Hi! Good stuff! But I think your math is a bit off. A 400x256 resolution image (the resolution of ERIC-1) takes 12800 bytes so it can fit into ATmega1284P which has 16K of SRAM. At 320 bytes/scanline it would take 12800/320 = 40 scanlines to copy the image. The entire screen buffer could be thus copied during the top border:
in r16,PORTB ;first byte.
nop
st r16,Y+ ;dest buffer.
in r16,PORTB ;second byte
nop
st r16,Y+ ;dest buffer.
in r16,PORTB ;third byte
nop
st r16,Y+ ;dest buffer.
in r16,PORTB ;fourth byte.
nop
st r16,Y+
(with this version the in instructions are evenly spaced so it has a better chance of working
)
(Note this means that the HSYNC signals would have to generated using two hardware timers/counters toggling the SYNC pin, since the AVR does not have time to do anything else during the copy mem lines)
During those 40 lines the 6502 would be busy updating the screen, so the remaining 312-40 = 272 lines could be used to execute application code. Thus the effective clock rate of the computer would be (assuming 10 MHz at normal operation): (272 * 10 MHz + 40 * 0 Mhz) / 312 = 8.71 MHz. Which I guess is not that bad considering the amount of bytes moved.
All in all, this is a very interesting technique. However, losing the 6502 during those 40 lines is quite a large tradeoff, imho. Also losing the benefits of character based screen modes is even bigger turn off for me personally. The 6502 even running at higher clock rates is still not that fast updating the 8 times larger screen... I guess the VIC-20 and C64 still have a strong influence on me
Also I would still argue that with this technique you are lock-stepping the 6502 with the AVR. During the copy men lines, the 6502 timing has to be exactly right.
Misc notes:
- I'm running the AVR at 16 Mhz with 8 MHz USART rate. At this rate the pixels are very close to being square. With higher frequency they would appear too narrow.
- For the same reason max clock frequency for 6502 is 8 MHz.
Just for the exercise, with a 6502 running at 8 MHz, the numbers would be:
4 MHz * 64 us = 256 bytes/scanline
Copying 400*256/8 bytes would thus take 12800/256 = 50 scanlines.
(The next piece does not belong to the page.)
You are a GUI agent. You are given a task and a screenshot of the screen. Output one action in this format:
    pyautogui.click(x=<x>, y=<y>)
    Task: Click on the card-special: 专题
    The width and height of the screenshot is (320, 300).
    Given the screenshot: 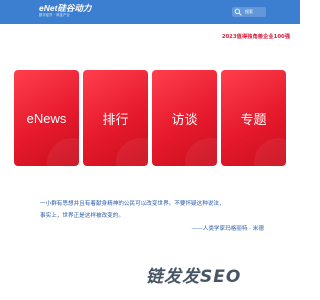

Effective clock rate: (262 * 8 MHz + 50 * 0 Mhz) / 312 = 6.71 MHz. Ouch!
Same math with character based screen mode:
50*32 bytes, 6.25 scanlines. Effective clock rate: (305.75 * 8 Mhz + 6.25 * 0 Mhz) / 312 = 7.84 MHz. Better! And the 6502 is happy updating the 50*32 screen ram
EDIT: just for the record, the AVR can read a byte from external SRAM in 5 cycles when doing block transfers:
out PORTA, ZL ; set lo8 address
addi ZL, 1 ; increment address
in r24, PINC
st X+, r24
So the speed difference with the two techniques is 4 vs. 5 cycles per byte. Roughly, because I still need to increment the page address every 256 bytes.